TO DO: Check every line of the data below for "computer". Copy each one that has it.
══ RAW DATA
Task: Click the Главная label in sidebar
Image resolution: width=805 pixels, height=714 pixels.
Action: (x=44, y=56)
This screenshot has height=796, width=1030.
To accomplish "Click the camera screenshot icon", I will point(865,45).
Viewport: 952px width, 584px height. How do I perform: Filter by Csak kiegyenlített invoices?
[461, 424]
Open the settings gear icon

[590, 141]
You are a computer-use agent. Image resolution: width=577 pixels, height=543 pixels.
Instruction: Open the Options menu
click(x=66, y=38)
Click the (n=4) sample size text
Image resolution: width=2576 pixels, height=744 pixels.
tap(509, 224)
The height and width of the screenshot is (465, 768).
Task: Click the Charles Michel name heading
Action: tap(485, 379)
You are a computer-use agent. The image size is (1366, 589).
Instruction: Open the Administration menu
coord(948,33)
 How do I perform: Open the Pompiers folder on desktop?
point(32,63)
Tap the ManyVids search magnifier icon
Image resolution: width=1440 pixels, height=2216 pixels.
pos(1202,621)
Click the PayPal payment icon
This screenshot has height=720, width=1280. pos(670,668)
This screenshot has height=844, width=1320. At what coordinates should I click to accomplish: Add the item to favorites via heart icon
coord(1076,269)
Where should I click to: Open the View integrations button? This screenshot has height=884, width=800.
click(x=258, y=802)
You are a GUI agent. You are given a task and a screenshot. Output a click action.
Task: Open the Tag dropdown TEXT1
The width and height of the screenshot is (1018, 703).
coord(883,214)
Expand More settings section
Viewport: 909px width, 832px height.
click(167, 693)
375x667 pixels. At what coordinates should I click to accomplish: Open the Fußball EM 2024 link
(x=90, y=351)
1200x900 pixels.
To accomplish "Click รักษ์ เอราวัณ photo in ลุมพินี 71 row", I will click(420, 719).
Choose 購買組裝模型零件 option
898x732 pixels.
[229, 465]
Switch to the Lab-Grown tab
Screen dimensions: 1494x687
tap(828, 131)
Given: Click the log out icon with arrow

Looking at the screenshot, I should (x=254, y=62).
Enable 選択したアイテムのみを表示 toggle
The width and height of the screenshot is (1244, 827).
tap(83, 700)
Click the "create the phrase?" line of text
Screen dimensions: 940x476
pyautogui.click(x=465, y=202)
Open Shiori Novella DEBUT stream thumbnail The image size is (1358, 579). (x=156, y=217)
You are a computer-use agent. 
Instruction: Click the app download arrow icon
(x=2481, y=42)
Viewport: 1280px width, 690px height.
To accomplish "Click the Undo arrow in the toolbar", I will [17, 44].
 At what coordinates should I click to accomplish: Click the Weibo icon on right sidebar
════
ANSWER SECTION:
You are a computer-use agent. Image resolution: width=577 pixels, height=543 pixels.
You are a computer-use agent. The image size is (1366, 589).
You are a computer-use agent. 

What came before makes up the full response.